- Reading passage -
........

Brexit again leads many of the newspapers, after the EU agreed to postpone the UK's leaving date late on Thursday night.
"One last chance" is the headline in the Times. "A three-week lifeline" for Theresa May is how the paper describes the agreement over the Brexit delay after hours of wrangling in Brussels last night.
The paper claims EU leaders were unimpressed by the case presented by Theresa May, with one reported to have described the prime minister as "evasive", "without a plan" and "confused'.
The Guardian also runs with the theme claiming: "May's appeal falls flat as EU seizes control of Brexit Date".
It says the prime minister's failure to provide clarity on what would happen if she lost a further vote on her deal "provoked" EU leaders into taking matters into their own hands - in effect taking control of her future.
And it is that future which occupies the Daily Telegraph as its headline proclaims: "Clock runs down on May".
The paper reports that the chairman of the 1922 Committee of backbench MPs, Sir Graham Brady, visited Mrs May in Downing Street earlier this week to make it clear that a growing number of MPs believed she should stand down over her handling of Brexit.
The Daily Mail provides a crumb of comfort for Downing Street.
Alongside the headline "May calls EU's bluff on no deal", it argues that the prime minister's "tough stance" in warning that the UK was ready to implement a no-deal Brexit next week forced EU leaders to be more conciliatory.
Meanwhile, "battle plans drawn up for no deal" is the headline in the Express.

........

- Required actions -
a - Output the passage of the Brexit press review starting with "Brexit again leads" and going on through "of her future.".
b - Do these statements agree with the Brexit press review? For each, answer yes or no and quote the words from the review that decide it. (i) The Times calls the agreement a three-week lifeline for Theresa May. (ii) The Guardian's headline is "Clock runs down on May". (iii) The Daily Mail argues that the prime minister's tough stance made EU leaders more conciliatory.
c - Can you continue the Brexit press review from the point where it stops?
The lines that come next are from a separate source.

- Data extract -
........

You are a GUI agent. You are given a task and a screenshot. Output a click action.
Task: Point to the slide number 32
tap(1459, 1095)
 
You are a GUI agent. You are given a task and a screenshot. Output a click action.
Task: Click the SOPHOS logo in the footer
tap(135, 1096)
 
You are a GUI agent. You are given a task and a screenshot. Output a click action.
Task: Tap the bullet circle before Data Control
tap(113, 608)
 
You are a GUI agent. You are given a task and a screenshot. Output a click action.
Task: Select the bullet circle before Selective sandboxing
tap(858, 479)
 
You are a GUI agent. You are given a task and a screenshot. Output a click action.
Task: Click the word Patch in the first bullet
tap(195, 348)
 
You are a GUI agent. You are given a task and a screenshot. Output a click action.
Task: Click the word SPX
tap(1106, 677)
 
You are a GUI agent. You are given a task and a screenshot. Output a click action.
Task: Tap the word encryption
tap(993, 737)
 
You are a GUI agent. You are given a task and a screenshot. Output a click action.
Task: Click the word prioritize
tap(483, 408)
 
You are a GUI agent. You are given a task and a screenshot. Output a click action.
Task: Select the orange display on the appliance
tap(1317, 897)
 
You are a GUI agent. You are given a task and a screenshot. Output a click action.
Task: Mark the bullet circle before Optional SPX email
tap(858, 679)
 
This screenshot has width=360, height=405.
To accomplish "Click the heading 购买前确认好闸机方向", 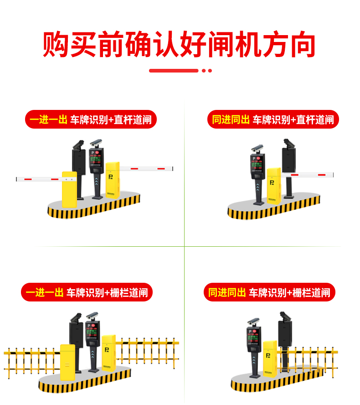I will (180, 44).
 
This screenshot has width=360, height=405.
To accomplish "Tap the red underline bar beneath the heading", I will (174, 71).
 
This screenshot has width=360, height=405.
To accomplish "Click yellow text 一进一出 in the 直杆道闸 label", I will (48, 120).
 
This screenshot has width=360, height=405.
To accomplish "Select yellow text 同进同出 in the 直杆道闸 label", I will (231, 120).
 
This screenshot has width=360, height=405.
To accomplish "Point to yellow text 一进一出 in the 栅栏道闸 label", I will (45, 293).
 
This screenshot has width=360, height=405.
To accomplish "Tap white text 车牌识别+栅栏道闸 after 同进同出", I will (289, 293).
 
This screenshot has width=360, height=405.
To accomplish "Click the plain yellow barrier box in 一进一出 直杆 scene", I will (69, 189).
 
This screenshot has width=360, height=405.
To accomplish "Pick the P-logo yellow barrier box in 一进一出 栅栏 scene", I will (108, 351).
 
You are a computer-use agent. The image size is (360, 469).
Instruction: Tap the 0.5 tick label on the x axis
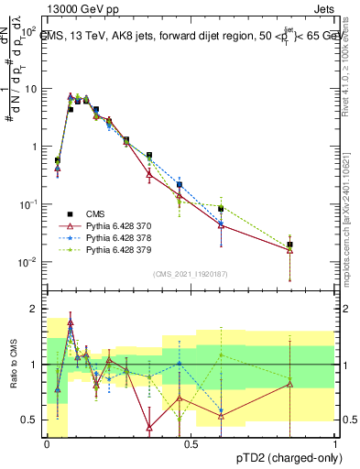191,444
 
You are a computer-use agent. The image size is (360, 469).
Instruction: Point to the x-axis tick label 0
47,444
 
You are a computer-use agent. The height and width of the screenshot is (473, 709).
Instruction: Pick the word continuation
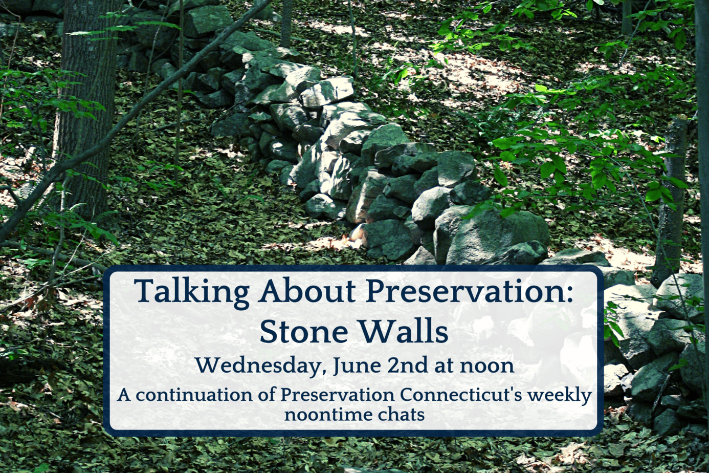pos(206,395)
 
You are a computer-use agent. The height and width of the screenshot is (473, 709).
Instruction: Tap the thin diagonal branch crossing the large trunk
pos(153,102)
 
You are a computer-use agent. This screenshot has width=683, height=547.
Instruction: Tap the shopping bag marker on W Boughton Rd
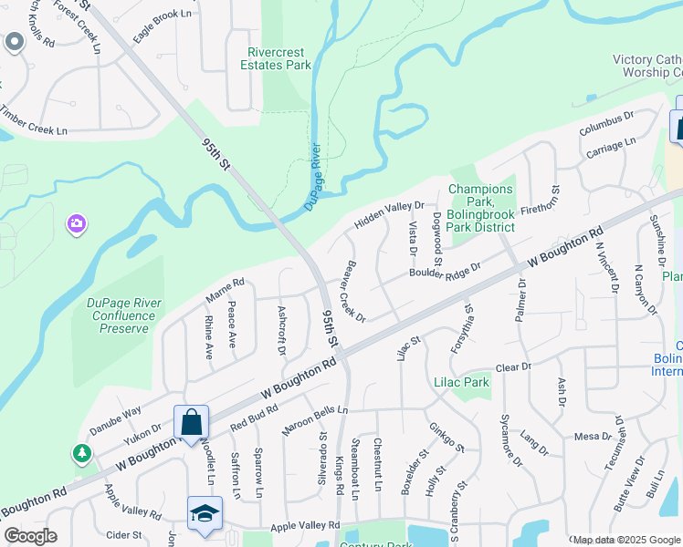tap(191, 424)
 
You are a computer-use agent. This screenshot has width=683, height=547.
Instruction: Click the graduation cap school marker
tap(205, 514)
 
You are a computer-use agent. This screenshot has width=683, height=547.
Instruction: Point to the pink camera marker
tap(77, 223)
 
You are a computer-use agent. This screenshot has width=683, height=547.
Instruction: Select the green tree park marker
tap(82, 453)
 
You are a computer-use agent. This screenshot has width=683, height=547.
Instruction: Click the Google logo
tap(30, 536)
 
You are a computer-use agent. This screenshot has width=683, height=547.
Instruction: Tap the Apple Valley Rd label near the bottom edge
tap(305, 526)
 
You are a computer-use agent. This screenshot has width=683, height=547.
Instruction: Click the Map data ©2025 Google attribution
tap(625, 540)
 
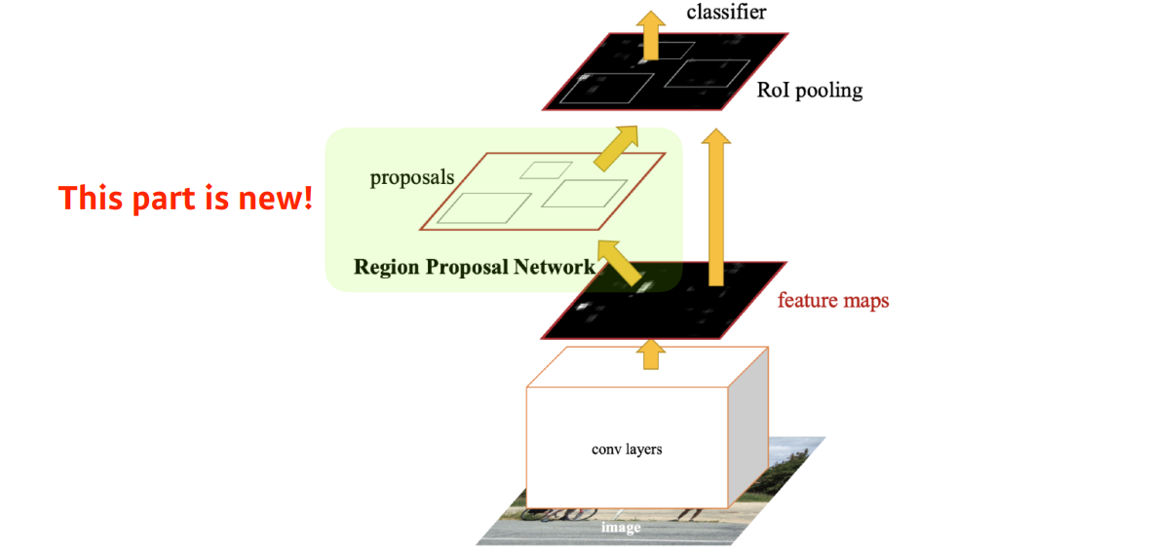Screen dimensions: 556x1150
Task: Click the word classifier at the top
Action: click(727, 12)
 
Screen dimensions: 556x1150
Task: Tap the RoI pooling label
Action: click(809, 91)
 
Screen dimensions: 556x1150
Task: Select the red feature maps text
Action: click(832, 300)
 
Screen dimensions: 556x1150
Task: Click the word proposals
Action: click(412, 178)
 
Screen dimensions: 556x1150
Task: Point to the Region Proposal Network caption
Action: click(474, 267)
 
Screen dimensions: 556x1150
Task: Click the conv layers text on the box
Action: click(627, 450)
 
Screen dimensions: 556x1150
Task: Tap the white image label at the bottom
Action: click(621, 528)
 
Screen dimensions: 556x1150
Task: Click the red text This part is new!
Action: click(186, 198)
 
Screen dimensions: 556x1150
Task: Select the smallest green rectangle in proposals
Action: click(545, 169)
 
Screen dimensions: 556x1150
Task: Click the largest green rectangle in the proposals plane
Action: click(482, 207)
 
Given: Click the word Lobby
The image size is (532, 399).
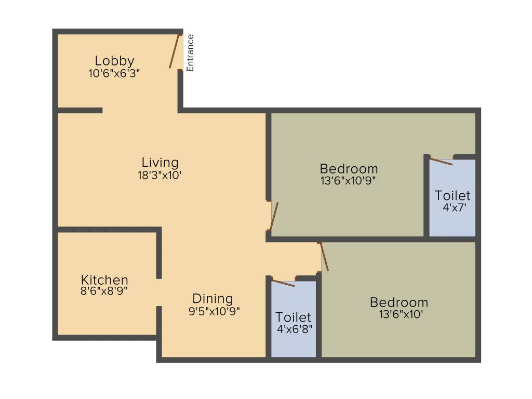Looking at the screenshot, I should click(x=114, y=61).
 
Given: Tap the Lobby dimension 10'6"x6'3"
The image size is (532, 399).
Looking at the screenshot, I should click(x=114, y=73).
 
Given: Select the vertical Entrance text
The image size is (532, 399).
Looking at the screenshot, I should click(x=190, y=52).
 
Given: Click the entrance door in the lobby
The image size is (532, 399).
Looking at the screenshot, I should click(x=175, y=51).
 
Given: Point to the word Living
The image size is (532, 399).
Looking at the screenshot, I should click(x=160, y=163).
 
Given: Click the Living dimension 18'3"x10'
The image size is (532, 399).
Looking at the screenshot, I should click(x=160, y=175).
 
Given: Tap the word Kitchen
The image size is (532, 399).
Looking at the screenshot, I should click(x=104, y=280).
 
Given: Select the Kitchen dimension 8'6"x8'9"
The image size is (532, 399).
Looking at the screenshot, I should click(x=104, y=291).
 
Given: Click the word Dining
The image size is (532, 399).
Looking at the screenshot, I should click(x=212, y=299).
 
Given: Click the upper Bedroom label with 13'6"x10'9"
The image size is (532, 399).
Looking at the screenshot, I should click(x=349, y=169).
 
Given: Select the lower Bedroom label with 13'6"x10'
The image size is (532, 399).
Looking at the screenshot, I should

........

- Set of answers -
a -
Brexit again leads many of the newspapers, after the EU agreed to postpone the UK's leaving date late on Thursday night.
"One last chance" is the headline in the Times. "A three-week lifeline" for Theresa May is how the paper describes the agreement over the Brexit delay after hours of wrangling in Brussels last night.
The paper claims EU leaders were unimpressed by the case presented by Theresa May, with one reported to have described the prime minister as "evasive", "without a plan" and "confused'.
The Guardian also runs with the theme claiming: "May's appeal falls flat as EU seizes control of Brexit Date".
It says the prime minister's failure to provide clarity on what would happen if she lost a further vote on her deal "provoked" EU leaders into taking matters into their own hands - in effect taking control of her future.

b -
(i) Yes: "A three-week lifeline" for Theresa May is how the paper describes the agreement over the Brexit delay
(ii) No: And it is that future which occupies the Daily Telegraph as its headline proclaims: "Clock runs down on May".
(iii) Yes: it argues that the prime minister's "tough stance" in warning that the UK was ready to implement a no-deal Brexit next week forced EU leaders to be more conciliatory.

c -
The paper reports that Cabinet Office officials are preparing to launch a civil contingencies programme called Operation Yellowhammer to implement a new command structure across Whitehall.
"Brextra time then penalties" is the Sun's headline.
It suggests Theresa May endured "humiliation" after being forced to wait outside a summit room for hours as feuding EU leaders "carved up Brexit's timetable without her" over dinner.
In fact, the paper claims, the PM was sent her own solitary meal on a tray as she waited.
Cyclone Idai devastation
A poignant photograph of a family using an emptied fridge as a raft to survive in flood waters in Mozambique features in many tabloids and broadsheets.
The Telegraph reports that rescue efforts may be too late for many stranded by flood waters following Cyclone Idai.
It carries the account of an eyewitness who says he counted bodies along a 15-mile walk to safety and estimates that he saw around 400 people dead.
"Mums are throwing babies out of trees" is the stark headline in the Mirror.
It warns that UN officials believe it could be the southern hemisphere's worst weather related disaster.
The Express carries the extraordinary tale of how a Second World War hero from York will finally receive a proper burial, 74 years after his death.
Spitfire pilot John Henry Coates - known as Harry - was downed in 1945 as he flew an operation near Venice.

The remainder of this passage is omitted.